▶ **THE REQUEST**
Copy the entries exactly, from the line that contains "You are a computer-use" through the last line of the entries, with both of those lines included.

▶ **INFORMATION SUPPLIED**
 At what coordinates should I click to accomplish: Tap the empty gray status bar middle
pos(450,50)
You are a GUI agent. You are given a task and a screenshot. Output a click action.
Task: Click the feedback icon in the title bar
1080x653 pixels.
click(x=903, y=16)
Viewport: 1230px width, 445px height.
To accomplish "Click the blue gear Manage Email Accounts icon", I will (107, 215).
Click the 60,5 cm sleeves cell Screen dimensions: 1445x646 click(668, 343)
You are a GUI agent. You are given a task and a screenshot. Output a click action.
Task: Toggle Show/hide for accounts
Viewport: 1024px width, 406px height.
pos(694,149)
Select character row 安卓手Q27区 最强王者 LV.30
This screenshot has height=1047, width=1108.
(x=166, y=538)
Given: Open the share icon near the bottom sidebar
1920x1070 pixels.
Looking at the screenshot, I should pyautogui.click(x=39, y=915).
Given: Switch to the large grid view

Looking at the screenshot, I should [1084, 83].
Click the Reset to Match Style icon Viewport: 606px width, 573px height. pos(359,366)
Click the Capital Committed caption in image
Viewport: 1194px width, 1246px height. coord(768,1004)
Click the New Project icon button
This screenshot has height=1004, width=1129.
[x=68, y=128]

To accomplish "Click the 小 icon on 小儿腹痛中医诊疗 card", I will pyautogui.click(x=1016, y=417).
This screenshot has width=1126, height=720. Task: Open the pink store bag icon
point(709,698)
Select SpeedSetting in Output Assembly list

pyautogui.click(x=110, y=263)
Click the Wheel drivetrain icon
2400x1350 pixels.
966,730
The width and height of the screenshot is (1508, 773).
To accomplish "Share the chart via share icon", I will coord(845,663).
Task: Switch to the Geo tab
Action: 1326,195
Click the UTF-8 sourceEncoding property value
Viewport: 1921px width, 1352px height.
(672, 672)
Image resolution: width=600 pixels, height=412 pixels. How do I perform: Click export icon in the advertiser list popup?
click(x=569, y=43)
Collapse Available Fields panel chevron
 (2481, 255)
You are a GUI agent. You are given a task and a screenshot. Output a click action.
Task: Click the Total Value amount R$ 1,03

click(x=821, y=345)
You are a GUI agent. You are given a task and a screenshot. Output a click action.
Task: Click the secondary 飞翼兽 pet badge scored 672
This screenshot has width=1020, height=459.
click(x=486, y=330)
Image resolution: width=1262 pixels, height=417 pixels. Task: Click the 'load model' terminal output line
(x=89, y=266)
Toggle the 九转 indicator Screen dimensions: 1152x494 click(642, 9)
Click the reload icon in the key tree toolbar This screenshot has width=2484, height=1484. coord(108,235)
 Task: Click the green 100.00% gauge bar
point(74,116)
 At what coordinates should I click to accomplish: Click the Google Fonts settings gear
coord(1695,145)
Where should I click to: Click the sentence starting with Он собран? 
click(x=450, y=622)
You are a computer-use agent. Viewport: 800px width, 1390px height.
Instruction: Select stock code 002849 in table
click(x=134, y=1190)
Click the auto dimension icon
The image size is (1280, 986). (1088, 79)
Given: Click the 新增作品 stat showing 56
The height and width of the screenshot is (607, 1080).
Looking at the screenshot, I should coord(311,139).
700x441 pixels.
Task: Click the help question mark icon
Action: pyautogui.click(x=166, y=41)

▶ **RESULT OF THE EXERCISE**
You are a computer-use agent. Viewport: 800px width, 1390px height.
Instruction: Select stock code 002849 in table
click(x=134, y=1190)
Click the auto dimension icon
The image size is (1280, 986). (1088, 79)
Given: Click the 新增作品 stat showing 56
The height and width of the screenshot is (607, 1080).
Looking at the screenshot, I should coord(311,139).
700x441 pixels.
Task: Click the help question mark icon
Action: pyautogui.click(x=166, y=41)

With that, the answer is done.